В тот раз весь вечер он просидел, обхватив голову руками, в высоком читальном зале на Блоссом-стрит. И появилась мысль, может быть, газ открыть да поплотнее затворить окна и двери. Но прежде чем его найдут, пройдет, пожалуй, не одна неделя, и это както чересчур унизительно. Подумал, не уйти ли с работы. Раньше он всегда дожидался, пока выгонят. Может, попробовать назад в Европу. Вместо Европы он отправился в местную пекарню, где так знакомо пахнет. Сырое тесто, поджаристые корочки в печи и итальянский джентльмен, любитель задавать ему вопросы.
В тот вечер булочник сказал, вы знаете, мистер, у вас такой вид значительный, и все-то вы молчите. Неужто так и не скажете мне, кто вы такой. Франц сказал да, сегодня я скажу вам. Я авторучка. Франц — в каждой руке по длинному батону — поднимался по ступенькам к выходу, а итальянский джентльмен кричал ему вслед, тоже мне остряк-самоучка.
Франц настрогал из чеснока могильный холмик и сделал из него с маслом пасту. Оба больших белых батона изведя на бутерброды, заправил их в духовку. Такая, значит, одинокая акция протеста. Завтра весь вагон провоняет. Потом мимо Лидии. Имя-то противное какое. Теперь она, чего доброго, скажет, что он не только грубиян, но к тому же вонючий.

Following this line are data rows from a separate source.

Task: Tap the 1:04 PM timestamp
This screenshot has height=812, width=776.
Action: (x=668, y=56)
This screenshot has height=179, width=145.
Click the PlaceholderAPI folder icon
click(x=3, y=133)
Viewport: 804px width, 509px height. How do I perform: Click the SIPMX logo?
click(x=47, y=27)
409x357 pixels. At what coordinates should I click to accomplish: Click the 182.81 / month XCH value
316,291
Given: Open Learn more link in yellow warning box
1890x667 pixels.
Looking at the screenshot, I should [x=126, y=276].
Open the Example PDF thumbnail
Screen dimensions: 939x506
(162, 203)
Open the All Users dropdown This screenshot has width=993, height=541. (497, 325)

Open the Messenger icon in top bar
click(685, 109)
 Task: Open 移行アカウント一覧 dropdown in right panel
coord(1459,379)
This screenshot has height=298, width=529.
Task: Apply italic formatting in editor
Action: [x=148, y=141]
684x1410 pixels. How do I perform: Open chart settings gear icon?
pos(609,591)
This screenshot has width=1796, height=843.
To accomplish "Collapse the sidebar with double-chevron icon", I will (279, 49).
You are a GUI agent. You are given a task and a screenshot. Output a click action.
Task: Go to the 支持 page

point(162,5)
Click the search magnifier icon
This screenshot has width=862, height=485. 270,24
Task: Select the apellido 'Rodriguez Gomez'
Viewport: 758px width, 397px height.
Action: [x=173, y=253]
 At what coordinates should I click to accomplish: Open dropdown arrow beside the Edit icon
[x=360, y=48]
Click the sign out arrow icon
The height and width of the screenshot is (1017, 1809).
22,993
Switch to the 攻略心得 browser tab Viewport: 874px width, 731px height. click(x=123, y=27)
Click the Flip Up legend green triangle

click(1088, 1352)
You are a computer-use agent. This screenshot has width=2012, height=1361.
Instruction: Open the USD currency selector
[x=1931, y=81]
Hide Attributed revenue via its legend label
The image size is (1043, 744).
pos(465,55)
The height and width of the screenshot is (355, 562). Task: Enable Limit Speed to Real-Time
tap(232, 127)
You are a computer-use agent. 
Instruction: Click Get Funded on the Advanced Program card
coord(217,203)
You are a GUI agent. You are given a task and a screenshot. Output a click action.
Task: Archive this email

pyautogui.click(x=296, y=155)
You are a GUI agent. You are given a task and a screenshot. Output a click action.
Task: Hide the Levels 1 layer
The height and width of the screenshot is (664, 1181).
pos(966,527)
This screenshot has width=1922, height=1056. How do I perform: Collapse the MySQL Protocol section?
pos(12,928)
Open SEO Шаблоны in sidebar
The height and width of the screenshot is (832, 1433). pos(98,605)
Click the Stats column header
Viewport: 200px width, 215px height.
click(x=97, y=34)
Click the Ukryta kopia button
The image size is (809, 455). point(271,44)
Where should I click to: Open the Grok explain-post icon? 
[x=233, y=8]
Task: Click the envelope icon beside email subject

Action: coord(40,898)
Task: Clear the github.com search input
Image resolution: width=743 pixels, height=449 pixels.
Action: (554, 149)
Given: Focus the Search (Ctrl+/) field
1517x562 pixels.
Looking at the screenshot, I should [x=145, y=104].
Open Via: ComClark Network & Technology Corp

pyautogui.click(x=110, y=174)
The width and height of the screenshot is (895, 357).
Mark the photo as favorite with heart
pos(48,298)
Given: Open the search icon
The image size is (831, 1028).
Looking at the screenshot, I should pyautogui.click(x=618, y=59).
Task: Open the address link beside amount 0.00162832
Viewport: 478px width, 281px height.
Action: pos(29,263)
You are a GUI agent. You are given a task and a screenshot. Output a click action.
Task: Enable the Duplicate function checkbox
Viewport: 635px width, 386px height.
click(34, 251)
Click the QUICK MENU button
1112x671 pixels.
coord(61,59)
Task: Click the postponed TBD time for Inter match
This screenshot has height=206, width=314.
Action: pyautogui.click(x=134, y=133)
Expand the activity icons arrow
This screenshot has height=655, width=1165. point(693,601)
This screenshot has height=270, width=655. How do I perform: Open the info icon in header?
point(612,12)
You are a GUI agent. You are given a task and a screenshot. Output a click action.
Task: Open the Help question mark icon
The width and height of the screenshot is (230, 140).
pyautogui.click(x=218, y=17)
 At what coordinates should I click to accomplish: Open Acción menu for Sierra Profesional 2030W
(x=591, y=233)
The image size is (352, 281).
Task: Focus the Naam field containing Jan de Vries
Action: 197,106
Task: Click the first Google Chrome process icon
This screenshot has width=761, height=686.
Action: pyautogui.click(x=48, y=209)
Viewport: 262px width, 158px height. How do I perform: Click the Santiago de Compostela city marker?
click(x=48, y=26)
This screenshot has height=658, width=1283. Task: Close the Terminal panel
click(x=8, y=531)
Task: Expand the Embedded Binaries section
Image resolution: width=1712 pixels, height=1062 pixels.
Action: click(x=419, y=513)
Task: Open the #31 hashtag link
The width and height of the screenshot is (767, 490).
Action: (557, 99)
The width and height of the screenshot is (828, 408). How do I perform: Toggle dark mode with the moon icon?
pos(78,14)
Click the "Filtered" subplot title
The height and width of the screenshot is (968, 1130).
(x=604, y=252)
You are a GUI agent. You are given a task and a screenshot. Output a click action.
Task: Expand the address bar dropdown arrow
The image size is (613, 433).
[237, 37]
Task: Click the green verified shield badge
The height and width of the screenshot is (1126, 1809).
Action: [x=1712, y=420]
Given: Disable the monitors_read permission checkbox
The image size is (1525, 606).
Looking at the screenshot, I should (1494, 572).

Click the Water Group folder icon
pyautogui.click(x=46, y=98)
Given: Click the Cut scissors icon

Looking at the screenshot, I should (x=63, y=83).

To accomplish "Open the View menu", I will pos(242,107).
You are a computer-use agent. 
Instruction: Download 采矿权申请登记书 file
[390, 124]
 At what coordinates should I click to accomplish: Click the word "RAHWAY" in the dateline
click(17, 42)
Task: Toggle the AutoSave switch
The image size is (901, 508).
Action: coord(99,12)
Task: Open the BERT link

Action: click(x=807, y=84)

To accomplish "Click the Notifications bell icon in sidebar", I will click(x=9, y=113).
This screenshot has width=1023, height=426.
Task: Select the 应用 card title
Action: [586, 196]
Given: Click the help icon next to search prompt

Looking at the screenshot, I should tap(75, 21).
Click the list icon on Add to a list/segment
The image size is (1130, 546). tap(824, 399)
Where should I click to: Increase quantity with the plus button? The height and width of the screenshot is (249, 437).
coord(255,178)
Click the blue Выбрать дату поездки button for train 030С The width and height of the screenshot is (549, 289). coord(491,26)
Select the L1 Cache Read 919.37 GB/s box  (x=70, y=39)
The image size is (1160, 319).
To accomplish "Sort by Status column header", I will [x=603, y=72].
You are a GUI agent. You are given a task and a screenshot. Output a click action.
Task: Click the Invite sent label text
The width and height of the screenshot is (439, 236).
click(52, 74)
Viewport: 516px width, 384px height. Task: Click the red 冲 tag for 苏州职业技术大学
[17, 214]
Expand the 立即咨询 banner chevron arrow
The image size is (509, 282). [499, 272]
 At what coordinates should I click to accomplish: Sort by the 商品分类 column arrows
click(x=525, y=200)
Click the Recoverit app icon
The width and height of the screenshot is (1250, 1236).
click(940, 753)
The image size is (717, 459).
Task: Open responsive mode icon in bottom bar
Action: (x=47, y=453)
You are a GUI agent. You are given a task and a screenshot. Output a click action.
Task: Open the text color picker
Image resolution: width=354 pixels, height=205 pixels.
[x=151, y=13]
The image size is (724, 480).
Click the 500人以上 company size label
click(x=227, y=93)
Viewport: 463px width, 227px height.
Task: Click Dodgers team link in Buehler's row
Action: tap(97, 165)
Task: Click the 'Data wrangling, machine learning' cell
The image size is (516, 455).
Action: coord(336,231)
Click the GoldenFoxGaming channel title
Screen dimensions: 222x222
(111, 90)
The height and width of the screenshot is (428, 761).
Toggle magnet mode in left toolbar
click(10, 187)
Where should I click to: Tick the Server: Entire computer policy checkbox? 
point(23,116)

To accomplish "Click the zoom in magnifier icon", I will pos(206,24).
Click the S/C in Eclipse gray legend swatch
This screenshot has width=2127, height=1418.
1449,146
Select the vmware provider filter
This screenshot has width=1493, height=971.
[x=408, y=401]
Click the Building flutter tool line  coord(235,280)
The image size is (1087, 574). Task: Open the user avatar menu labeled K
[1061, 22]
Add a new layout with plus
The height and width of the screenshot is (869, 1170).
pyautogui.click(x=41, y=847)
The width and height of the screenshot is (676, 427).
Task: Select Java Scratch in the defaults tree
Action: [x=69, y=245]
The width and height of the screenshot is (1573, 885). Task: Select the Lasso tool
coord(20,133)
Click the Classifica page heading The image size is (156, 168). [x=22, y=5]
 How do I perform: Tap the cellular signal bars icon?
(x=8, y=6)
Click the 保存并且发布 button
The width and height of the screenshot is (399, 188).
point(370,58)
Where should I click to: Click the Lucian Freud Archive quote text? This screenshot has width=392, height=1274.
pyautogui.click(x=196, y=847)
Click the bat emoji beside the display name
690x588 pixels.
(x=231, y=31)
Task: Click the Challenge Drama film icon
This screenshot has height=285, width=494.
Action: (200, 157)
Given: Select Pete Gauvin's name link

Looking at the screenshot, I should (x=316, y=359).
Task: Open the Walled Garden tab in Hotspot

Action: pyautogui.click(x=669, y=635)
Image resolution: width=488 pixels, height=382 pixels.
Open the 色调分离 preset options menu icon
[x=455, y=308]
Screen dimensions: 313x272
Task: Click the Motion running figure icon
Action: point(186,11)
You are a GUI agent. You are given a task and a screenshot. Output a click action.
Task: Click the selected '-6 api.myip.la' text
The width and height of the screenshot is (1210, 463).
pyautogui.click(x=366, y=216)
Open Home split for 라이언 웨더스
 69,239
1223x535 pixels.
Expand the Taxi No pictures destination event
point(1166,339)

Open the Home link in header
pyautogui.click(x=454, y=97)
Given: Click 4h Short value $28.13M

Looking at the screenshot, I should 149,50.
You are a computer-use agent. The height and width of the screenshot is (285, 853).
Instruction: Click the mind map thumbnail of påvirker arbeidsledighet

По Элдерберри-стрит свет всюду выключен. Двенадцать ночи. Наконец-то из окон перестали доноситься звуки визгливых свар. Быстро прибить таракана и плеснуть воды в лицо. Залезть под простыню и попытаться закрыть глаза. Голос приглушенно доносится с аллеи. Женщина с клиентом. Франц на своей кушетке неподвижно слушает. Как она стучится к нему в окно. Эй ты, не слышишь, что ли, ты почему всегда молчишь. Может, ты нами брезгуешь. А сам-то кто такой. Я остряк-самоучка, сказал из своей кельи Франц.
Раскаты хохота. Она, цепляясь за клиента, тащится вверх по черной лестнице, орет: нет, вы послушайте, что говорит этот паршивец. Остряк-самоучка, ну дает. Псих он, вот кто. Вы его видели когда-нибудь с женщиной. Вы слышите меня, поганое отродье в остальных квартирах. Брезгуете мной, да. Он псих.
Во сне был вечер осенью в Вермонте. Леса горели красным, червонным золотом. Шла игра в теннис, и там была Лидия. Она взяла его за руку и сказала, только не сегодня. А он на цыпочках, на цыпочках все крался к ее двери, царапался в нее, и она повторяла не смей, не смей. Потом он спал, и тут она пришла и на него легла, и от ее грудей мускусный запах.
Просыпаясь, — над Элдерберри-стрит между ветвей деревьев клочок голубизны, пронизанный стрижами, — Франц заклинает сон к нему вернуться.